In its published statement on Wednesday, the firm indicated that it continues to record losses as the external threats in the current operating environment continue to hurt the company.
The firm said it has been making losses for the past three consecutive years. In 2018, it reported a K1.16 billion loss before it peaked at K6.24 billion in 2019 and K9.74 billion last year.
The financial statement shows that the firm’s total contribution to taxes rose between 2019 and 2020 from K19.61 billion to K20.51 billion.
In response to questions, Castel Malawi chief financial officer David Nicolas said the burden on taxes remains critical, calling on government to review the matter.
“The excise tax difference between Malawi and neighbouring countries remains an issue of concern as at 60 percent on beer, the tax is higher than neigbouring Zambia at 40 percent and 25 percent in Tanzania and Mozambique, making local manufacturers non-competitive,” he said.
Nicolas said neighbouring countries are promoting brewers with incentives, citing projects in Tanzania and Zambia from Anheuser-Busch InBev, the world’s largest brewer and Heinekein in Mozambique where huge investments are being implemented.
He said the depreciation of the kwacha and forex shortage are also putting at risk the company’s supplies and production.
“The cost of sugar charged is twice the price compared to the price applied for export. Malawian sugar grown in Malawi is two times more expensive for Malawians than for Tanzanians,” Nicolas said.
In an earlier interview, tax expert Emmanuel Kaluluma said now that excise tax calculation is based on production cost and mark-up, how much one loses out depends on their profit margins.
He said government ought to have done a proper analysis before effecting the new tax as “government too can lose out on tax revenues from the employees in the case of retrenchments”.

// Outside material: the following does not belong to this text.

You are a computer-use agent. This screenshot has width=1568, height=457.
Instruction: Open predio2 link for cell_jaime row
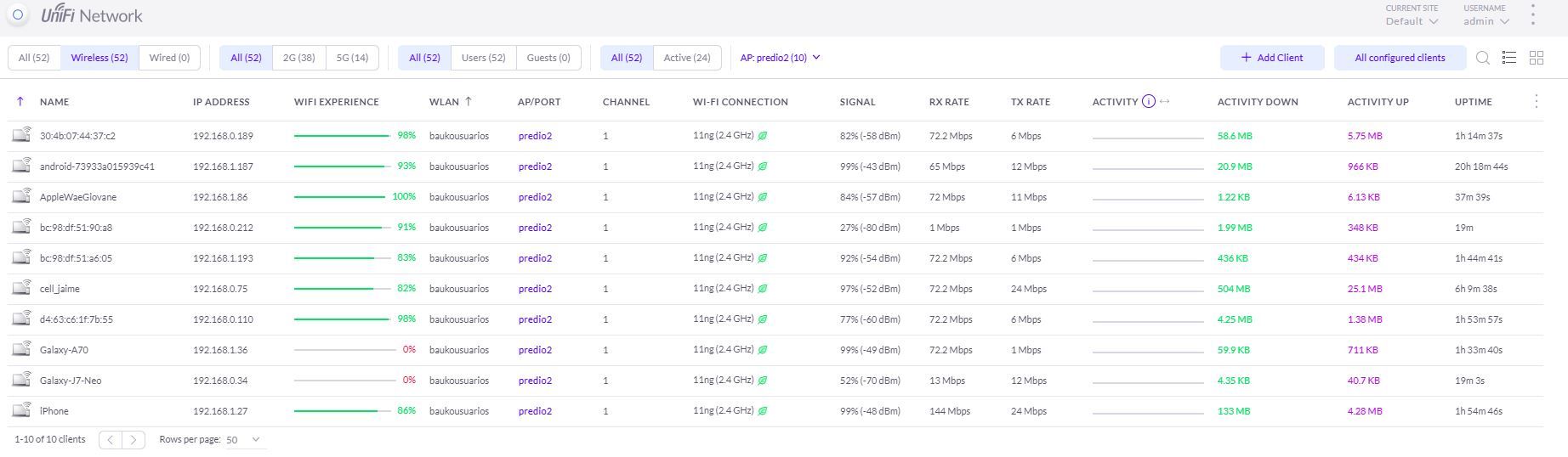tap(535, 289)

Castel Malawi has since asked government to help it become competitive and protect employees while benefitting the consumers and the Malawi economy at large.
In an interview on Wednesday, Minister of Industry Roy Kachale said the they are aware of the concerns by the Castel Malawi and other manufacturers.

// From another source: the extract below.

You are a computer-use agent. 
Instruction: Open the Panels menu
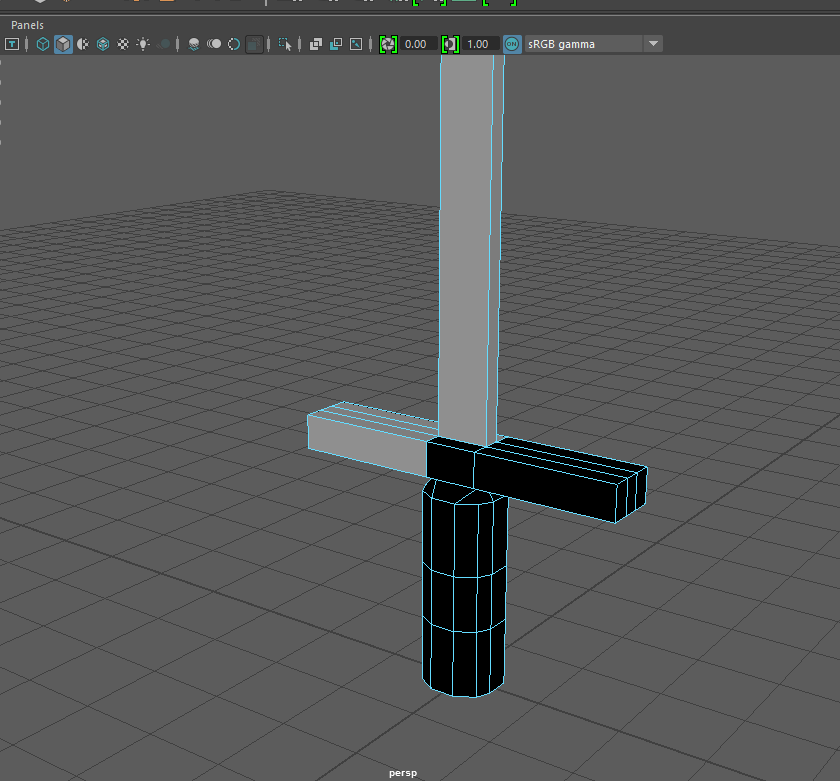[x=27, y=24]
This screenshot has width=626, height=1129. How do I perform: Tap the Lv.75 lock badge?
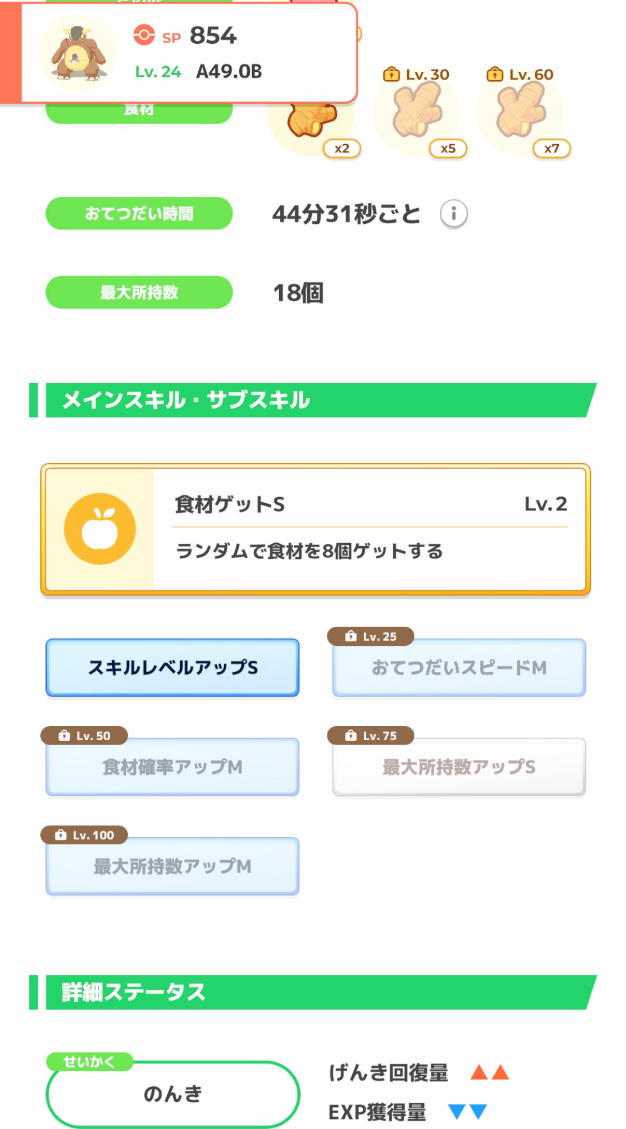coord(371,736)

He said: “We have been in touch with the company previously and are aware of their grievances. We shared their concerns with the Ministry of Finance as proposals which we wish to be addressed to ensure that this industry survives. We are hopeful they will be duly assisted.”
Castel Malawi, which bought from Carlsberg Malawi Limited, is rated as one of the top 10 taxpayers in the country and employees more than 1 000 people.